--- Data lines ---

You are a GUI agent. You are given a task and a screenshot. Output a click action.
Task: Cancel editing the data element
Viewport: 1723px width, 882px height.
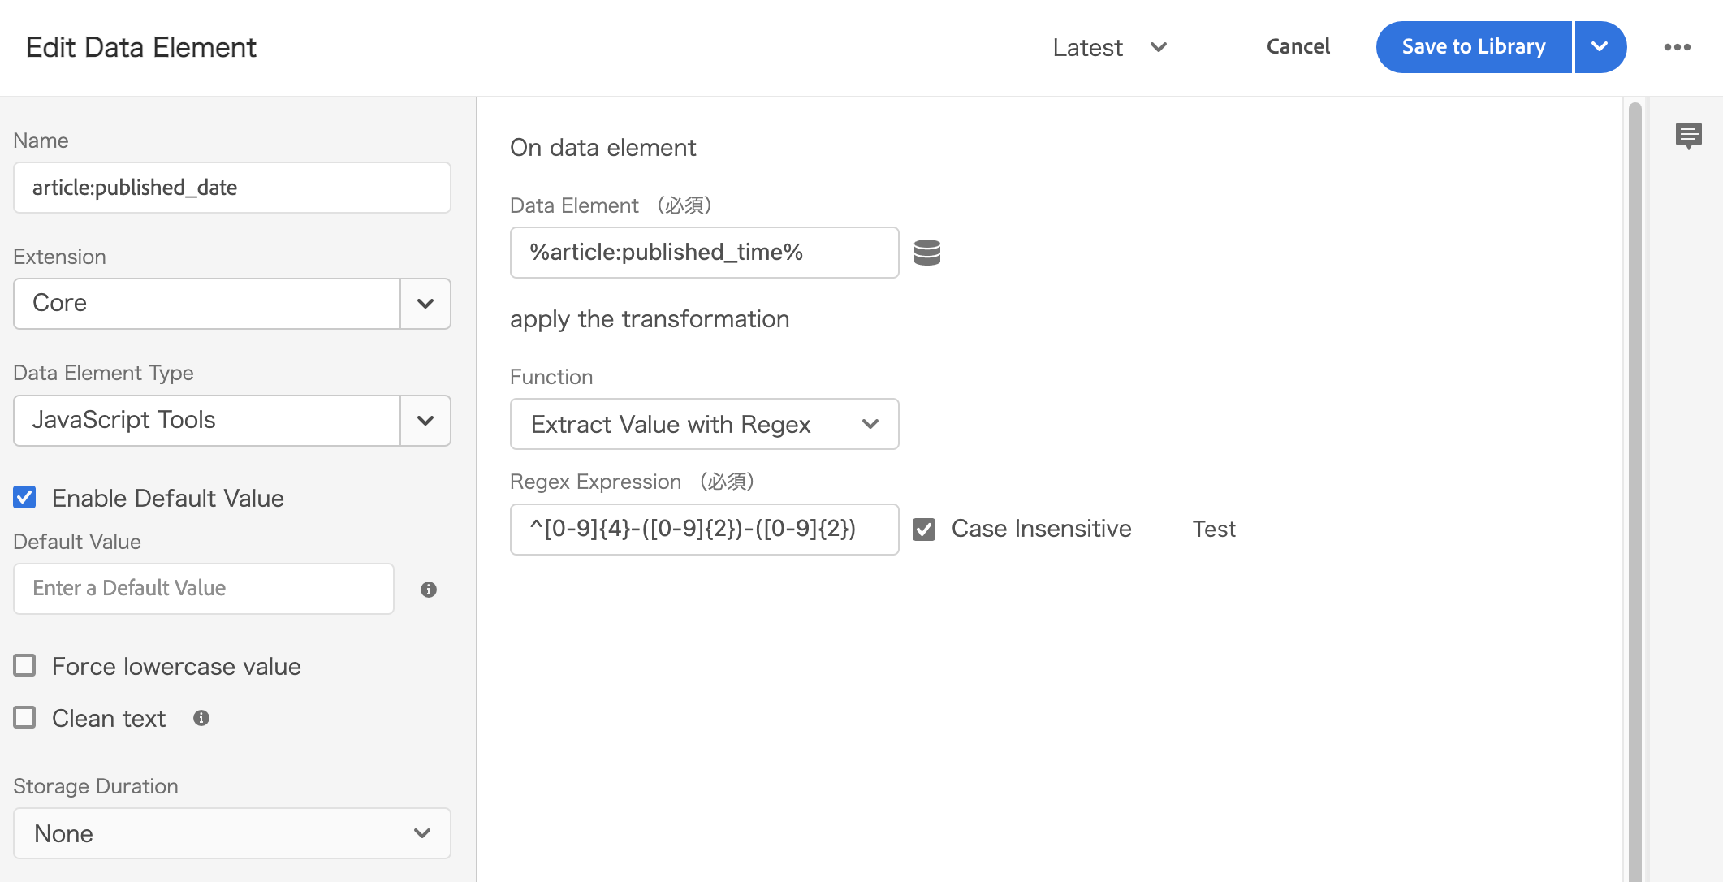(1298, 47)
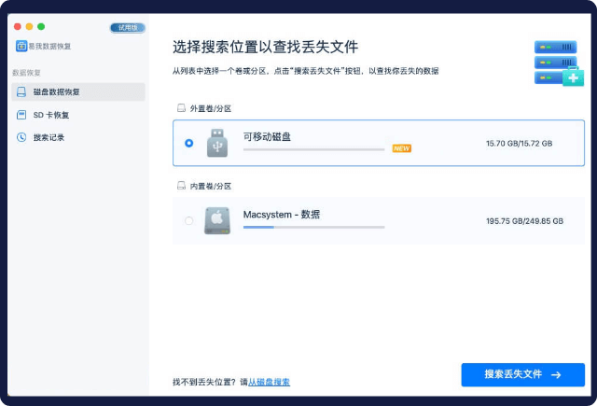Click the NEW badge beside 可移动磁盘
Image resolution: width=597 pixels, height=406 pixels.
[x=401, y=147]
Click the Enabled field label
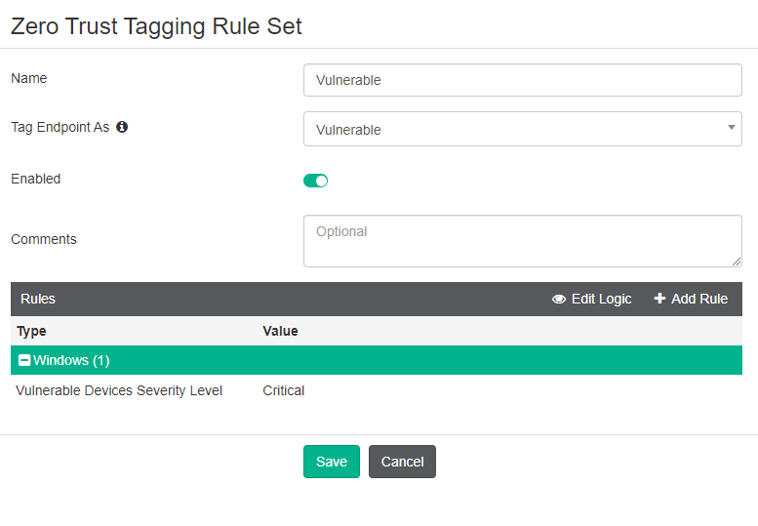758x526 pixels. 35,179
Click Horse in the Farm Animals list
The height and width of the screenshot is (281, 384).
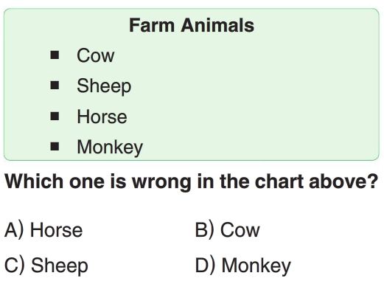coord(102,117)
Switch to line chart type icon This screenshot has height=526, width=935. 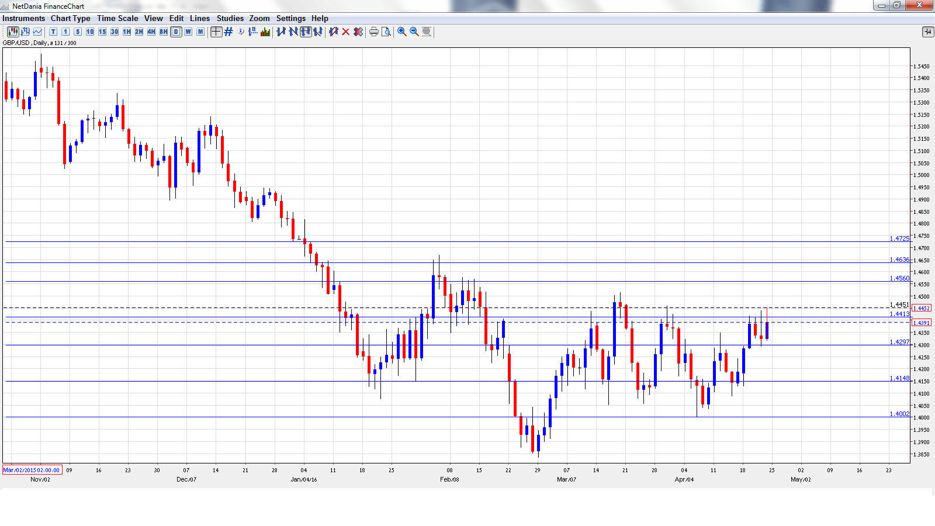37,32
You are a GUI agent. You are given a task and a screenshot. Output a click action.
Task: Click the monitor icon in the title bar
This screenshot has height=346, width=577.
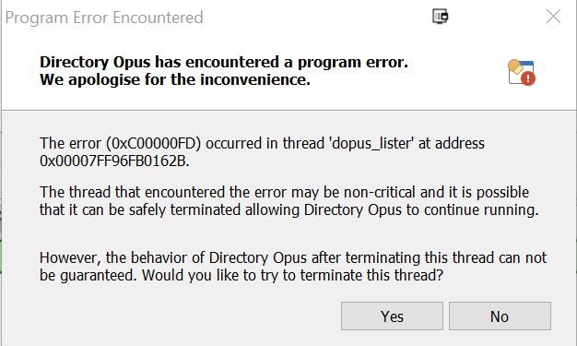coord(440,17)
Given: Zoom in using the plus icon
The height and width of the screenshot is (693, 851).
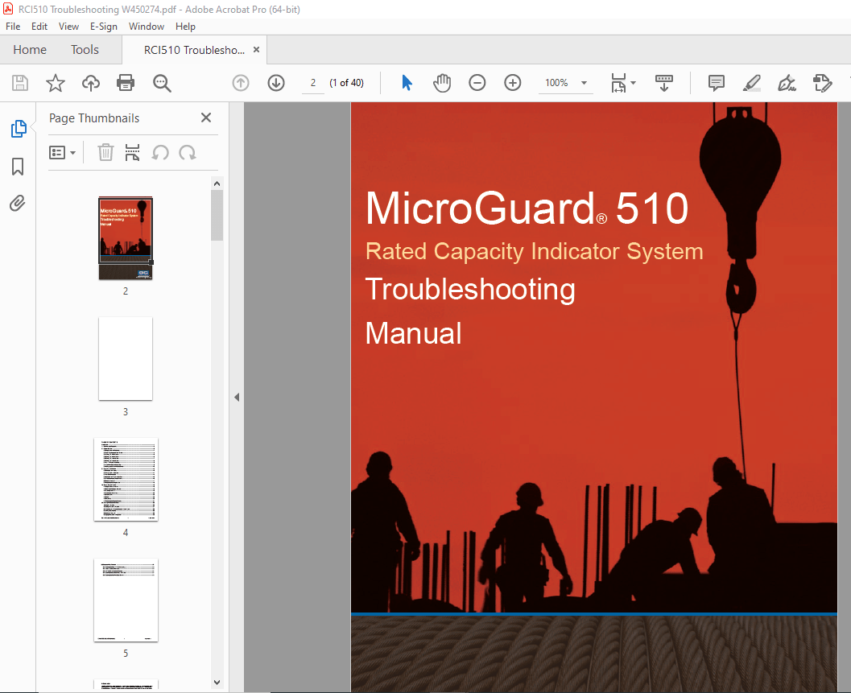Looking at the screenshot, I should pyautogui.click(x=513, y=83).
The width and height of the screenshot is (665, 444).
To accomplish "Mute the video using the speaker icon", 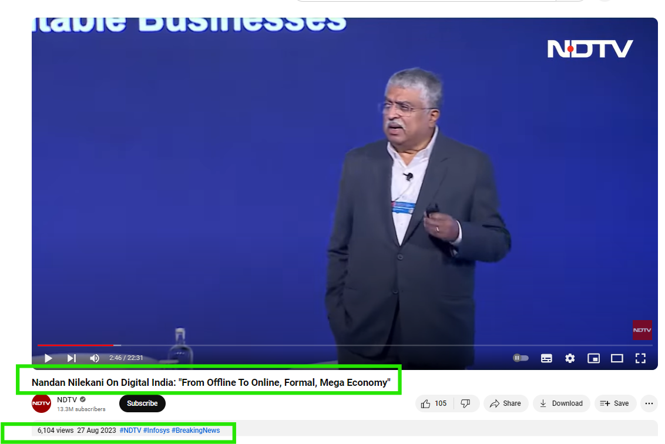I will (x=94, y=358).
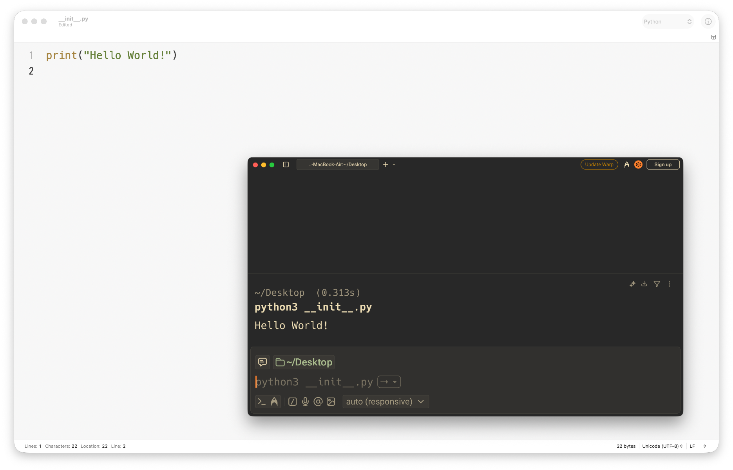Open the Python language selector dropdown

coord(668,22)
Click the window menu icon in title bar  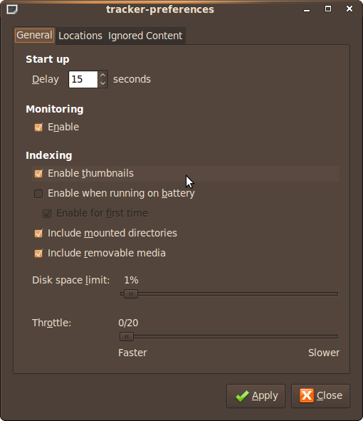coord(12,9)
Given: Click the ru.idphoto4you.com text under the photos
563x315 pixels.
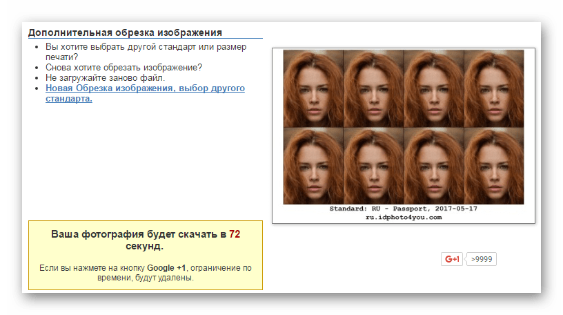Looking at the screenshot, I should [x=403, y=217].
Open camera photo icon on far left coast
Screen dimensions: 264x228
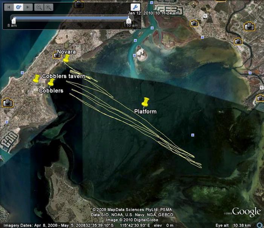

---

Reproduce the portion of the material that begins with the line containing "Given: Click the" and runs through the end of the material, with both ends included and without any pictures.

Answer below.
Given: Click the ru.idphoto4you.com text under the photos
563x315 pixels.
Looking at the screenshot, I should [x=403, y=217].
Open camera photo icon on far left coast
Screen dimensions: 264x228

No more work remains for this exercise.